Work instruction: Please look for the string "Sort" below and report every line in which it occurs.

★ ★ ★ ★ ★ ★ ★

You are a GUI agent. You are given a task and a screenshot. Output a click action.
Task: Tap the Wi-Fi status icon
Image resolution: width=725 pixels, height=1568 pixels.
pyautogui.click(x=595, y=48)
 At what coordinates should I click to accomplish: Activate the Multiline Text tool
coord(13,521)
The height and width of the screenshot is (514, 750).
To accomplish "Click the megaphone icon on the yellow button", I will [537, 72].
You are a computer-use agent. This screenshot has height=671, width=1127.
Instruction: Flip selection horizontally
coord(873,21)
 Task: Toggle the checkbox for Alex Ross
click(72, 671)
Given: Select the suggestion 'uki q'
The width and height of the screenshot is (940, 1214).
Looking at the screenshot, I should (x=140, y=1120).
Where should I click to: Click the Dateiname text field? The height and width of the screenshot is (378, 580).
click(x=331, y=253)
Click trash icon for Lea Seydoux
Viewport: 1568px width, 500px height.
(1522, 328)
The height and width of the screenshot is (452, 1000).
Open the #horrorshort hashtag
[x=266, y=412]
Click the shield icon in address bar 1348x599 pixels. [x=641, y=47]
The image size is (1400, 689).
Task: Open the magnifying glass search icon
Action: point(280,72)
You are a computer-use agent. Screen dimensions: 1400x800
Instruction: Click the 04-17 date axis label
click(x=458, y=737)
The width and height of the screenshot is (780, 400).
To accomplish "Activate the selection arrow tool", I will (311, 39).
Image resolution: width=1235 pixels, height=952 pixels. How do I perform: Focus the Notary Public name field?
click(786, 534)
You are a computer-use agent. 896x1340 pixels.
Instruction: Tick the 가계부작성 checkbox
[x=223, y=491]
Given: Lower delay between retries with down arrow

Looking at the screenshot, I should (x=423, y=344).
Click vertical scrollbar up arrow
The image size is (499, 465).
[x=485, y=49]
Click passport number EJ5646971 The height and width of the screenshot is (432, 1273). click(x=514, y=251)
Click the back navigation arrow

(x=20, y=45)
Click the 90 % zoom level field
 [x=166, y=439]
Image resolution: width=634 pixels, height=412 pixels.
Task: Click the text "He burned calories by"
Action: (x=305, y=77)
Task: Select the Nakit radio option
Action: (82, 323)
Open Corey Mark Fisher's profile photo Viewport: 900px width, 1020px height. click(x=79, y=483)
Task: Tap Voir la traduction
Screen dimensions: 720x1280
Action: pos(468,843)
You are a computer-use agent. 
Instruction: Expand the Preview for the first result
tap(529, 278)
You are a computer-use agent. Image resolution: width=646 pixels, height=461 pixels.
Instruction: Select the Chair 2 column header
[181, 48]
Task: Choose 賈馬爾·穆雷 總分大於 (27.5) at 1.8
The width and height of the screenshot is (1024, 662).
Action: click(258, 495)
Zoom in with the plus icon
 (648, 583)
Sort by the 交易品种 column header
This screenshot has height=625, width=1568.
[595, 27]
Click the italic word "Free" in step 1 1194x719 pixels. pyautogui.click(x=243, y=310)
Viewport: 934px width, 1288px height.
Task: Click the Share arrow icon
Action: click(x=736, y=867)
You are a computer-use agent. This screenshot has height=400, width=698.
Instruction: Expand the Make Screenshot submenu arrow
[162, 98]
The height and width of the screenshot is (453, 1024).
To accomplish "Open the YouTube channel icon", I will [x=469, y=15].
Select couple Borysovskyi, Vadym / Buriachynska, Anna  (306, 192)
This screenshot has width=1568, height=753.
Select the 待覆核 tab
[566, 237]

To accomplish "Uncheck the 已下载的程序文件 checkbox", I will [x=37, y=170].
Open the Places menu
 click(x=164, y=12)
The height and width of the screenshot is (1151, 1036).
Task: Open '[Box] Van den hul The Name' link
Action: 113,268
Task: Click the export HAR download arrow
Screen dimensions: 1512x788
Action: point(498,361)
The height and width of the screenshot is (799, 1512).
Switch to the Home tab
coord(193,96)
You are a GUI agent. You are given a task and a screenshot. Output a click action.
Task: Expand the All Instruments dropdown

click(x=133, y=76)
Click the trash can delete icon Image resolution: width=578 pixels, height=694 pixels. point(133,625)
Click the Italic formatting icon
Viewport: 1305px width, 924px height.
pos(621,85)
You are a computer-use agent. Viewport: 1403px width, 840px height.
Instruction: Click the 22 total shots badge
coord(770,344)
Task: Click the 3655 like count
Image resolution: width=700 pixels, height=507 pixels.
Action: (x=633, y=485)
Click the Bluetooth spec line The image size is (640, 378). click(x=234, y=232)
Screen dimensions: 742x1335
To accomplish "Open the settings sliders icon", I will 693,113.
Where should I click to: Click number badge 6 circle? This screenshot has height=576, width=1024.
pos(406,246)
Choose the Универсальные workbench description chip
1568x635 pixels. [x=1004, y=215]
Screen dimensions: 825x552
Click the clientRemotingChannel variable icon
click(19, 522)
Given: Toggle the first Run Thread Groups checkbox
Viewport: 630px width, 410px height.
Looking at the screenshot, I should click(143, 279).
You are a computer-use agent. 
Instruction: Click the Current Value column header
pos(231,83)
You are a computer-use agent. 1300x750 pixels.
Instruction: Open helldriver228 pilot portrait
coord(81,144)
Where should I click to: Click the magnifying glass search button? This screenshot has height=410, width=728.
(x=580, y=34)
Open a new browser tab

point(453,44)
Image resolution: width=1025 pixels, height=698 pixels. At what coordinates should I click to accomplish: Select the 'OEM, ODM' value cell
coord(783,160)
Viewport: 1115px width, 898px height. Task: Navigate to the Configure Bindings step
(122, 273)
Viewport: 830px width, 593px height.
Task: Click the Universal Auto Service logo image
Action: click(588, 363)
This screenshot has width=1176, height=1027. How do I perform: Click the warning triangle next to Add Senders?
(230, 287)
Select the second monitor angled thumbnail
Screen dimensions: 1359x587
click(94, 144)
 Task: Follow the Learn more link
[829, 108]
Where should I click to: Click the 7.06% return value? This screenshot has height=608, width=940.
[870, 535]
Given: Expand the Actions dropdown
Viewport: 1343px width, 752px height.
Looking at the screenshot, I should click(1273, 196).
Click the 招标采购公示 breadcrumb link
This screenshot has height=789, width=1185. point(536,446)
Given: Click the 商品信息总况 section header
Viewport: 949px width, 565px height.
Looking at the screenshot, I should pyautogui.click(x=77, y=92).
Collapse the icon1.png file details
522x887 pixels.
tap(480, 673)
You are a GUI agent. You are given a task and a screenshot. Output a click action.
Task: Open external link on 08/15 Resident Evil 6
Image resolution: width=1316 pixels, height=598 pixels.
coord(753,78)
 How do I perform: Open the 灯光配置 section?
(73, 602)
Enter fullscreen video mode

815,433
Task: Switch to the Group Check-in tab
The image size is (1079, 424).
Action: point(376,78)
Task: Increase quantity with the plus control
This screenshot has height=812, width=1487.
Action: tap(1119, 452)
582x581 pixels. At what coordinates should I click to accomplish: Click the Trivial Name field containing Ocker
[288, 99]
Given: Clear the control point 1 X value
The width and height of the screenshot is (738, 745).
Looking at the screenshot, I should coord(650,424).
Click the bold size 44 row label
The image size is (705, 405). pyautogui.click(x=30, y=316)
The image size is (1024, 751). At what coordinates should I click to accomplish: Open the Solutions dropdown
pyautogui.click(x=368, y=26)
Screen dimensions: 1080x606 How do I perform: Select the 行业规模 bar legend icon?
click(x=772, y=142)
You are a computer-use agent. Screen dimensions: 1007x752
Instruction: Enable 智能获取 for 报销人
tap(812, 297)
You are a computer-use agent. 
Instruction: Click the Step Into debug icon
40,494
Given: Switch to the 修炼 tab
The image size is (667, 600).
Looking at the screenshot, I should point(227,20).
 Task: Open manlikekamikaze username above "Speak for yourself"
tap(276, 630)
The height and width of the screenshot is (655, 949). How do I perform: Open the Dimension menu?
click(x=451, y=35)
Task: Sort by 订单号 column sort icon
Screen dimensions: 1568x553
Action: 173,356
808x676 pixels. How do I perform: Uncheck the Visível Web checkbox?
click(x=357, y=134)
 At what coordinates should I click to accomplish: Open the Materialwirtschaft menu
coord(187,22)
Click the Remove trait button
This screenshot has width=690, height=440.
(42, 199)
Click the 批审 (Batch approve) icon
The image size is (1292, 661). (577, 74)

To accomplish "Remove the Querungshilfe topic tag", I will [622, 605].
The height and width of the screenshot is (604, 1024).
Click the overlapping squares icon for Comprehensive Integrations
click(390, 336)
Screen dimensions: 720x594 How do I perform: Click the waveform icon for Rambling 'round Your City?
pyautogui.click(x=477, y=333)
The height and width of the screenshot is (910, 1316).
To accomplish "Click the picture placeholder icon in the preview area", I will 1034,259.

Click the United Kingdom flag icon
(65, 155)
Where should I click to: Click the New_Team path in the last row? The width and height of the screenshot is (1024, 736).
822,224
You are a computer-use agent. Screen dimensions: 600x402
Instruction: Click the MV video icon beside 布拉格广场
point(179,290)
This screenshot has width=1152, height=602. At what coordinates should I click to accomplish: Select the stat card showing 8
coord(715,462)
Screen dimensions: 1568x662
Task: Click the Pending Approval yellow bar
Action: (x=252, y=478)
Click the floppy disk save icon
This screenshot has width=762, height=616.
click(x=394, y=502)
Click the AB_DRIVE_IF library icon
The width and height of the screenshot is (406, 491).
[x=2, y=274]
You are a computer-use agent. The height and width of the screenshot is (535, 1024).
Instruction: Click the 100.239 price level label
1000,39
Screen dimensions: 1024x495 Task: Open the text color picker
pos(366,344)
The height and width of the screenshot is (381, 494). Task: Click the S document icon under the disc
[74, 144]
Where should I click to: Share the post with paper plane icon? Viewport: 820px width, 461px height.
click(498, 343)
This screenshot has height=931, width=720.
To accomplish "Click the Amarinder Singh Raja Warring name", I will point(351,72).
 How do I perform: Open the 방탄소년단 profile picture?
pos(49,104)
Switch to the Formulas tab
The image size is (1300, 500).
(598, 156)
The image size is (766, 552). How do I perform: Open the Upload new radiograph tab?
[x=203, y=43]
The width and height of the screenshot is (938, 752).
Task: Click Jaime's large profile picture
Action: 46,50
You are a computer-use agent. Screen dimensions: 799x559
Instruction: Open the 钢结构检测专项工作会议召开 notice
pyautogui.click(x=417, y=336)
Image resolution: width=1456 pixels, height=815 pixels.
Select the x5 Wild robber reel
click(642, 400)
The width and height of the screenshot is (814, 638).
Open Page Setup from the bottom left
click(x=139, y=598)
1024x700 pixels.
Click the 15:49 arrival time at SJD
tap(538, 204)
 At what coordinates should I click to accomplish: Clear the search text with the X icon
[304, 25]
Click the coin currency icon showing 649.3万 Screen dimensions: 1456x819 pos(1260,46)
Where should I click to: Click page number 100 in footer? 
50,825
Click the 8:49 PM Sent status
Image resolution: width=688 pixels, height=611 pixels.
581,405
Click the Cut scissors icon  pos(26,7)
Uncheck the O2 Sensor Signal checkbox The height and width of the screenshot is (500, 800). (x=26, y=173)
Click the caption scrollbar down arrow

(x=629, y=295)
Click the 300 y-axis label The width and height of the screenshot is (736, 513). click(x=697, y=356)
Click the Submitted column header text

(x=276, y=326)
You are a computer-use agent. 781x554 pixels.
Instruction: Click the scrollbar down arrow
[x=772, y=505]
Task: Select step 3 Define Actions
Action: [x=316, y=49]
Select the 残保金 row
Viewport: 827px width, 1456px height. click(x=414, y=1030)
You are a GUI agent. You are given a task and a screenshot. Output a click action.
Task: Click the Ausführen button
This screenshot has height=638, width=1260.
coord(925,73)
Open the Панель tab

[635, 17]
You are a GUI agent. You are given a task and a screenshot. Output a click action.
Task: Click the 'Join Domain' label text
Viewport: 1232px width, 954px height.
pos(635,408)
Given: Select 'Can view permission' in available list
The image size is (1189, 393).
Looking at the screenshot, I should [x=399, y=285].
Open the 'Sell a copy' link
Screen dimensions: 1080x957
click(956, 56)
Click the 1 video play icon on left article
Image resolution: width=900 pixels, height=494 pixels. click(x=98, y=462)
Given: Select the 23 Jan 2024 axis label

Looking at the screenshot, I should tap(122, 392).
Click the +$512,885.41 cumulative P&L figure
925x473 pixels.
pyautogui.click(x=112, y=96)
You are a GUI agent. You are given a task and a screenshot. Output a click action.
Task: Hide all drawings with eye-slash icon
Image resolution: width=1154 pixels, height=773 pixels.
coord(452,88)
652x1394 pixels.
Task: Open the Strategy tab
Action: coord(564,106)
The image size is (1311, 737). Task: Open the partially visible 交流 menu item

★ ★ ★ ★ ★ ★ ★

Written answer:
Sort by the 交易品种 column header
Task: Sort by 订单号 column sort icon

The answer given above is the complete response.